- _Instruction_: Rewrite everything from the line containing "You are a computer-use agent." down to the line containing "(x=735, y=461)", both lines included. Keep the request wording unchanged, increase each click coordinate in the answer by 120, and leave the picture out.

- _Records for this exercise_:
— Begin —

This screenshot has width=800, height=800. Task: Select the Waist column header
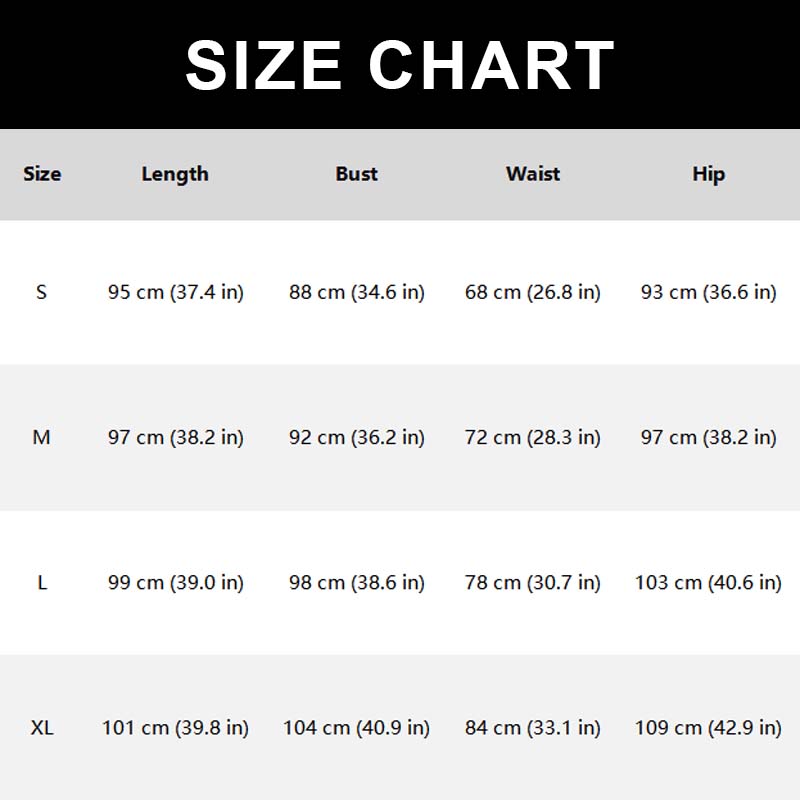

— End —
— Begin —

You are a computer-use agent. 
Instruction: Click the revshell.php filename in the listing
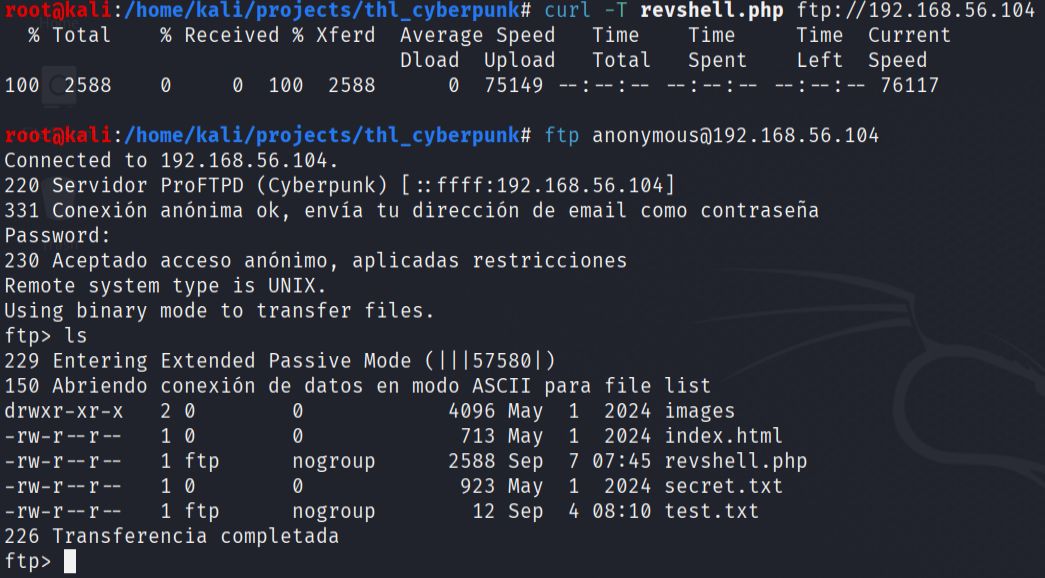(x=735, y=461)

— End —
— Begin —

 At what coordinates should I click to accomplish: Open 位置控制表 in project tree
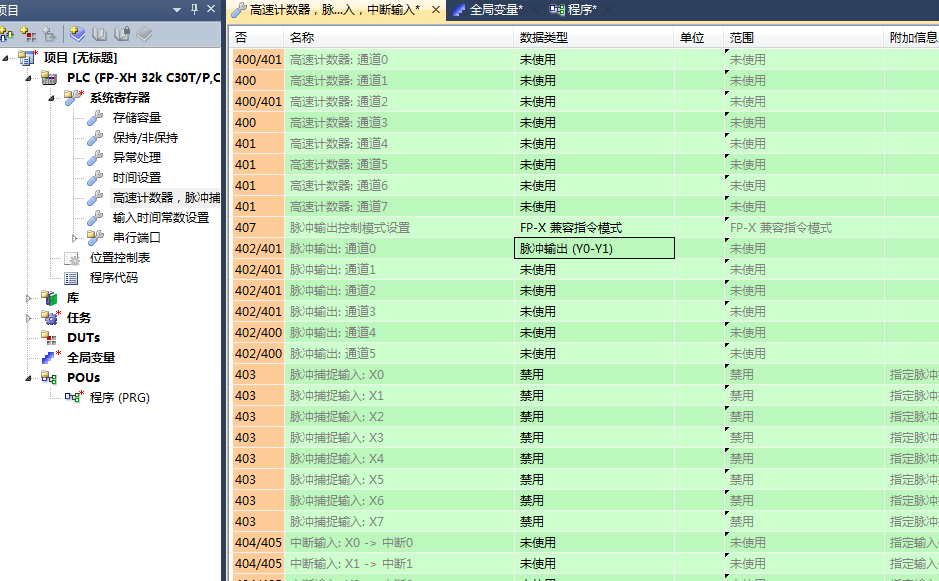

— End —

- _Exercise solution_:
You are a computer-use agent. 
Instruction: Click the revshell.php filename in the listing
(x=855, y=581)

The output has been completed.